To be done:
Reproduce the data exactly, beginning at its first line and stopping after the line that contains "will click(x=38, y=368).".

Material for this exercise:
— START —
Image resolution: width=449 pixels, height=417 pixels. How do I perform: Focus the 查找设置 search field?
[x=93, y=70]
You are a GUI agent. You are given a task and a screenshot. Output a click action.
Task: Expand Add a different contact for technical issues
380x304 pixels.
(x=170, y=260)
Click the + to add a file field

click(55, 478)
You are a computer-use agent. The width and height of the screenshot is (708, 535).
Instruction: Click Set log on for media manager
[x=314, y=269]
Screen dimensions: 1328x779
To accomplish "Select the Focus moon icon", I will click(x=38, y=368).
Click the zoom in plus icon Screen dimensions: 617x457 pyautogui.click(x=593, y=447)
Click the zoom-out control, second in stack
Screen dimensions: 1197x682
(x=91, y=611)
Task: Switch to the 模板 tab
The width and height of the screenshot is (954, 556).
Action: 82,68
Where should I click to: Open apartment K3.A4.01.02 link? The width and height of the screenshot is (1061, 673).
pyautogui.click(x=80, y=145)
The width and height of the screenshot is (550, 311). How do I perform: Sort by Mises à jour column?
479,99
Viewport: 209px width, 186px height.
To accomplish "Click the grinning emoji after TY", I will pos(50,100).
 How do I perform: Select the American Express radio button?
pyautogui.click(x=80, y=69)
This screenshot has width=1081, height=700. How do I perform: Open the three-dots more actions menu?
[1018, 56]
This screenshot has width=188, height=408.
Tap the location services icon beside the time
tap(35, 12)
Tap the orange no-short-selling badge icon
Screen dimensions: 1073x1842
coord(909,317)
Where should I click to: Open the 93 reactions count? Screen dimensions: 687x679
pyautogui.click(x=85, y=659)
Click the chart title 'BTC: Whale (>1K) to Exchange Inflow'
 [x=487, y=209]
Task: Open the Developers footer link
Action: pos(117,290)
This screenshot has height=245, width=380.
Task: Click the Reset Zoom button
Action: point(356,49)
— END —
Solved problem:
Image resolution: width=449 pixels, height=417 pixels. How do I perform: Focus the 查找设置 search field?
[x=93, y=70]
You are a GUI agent. You are given a task and a screenshot. Output a click action.
Task: Expand Add a different contact for technical issues
380x304 pixels.
(x=170, y=260)
Click the + to add a file field

click(55, 478)
You are a computer-use agent. The width and height of the screenshot is (708, 535).
Instruction: Click Set log on for media manager
[x=314, y=269]
Screen dimensions: 1328x779
To accomplish "Select the Focus moon icon", I will click(x=38, y=368).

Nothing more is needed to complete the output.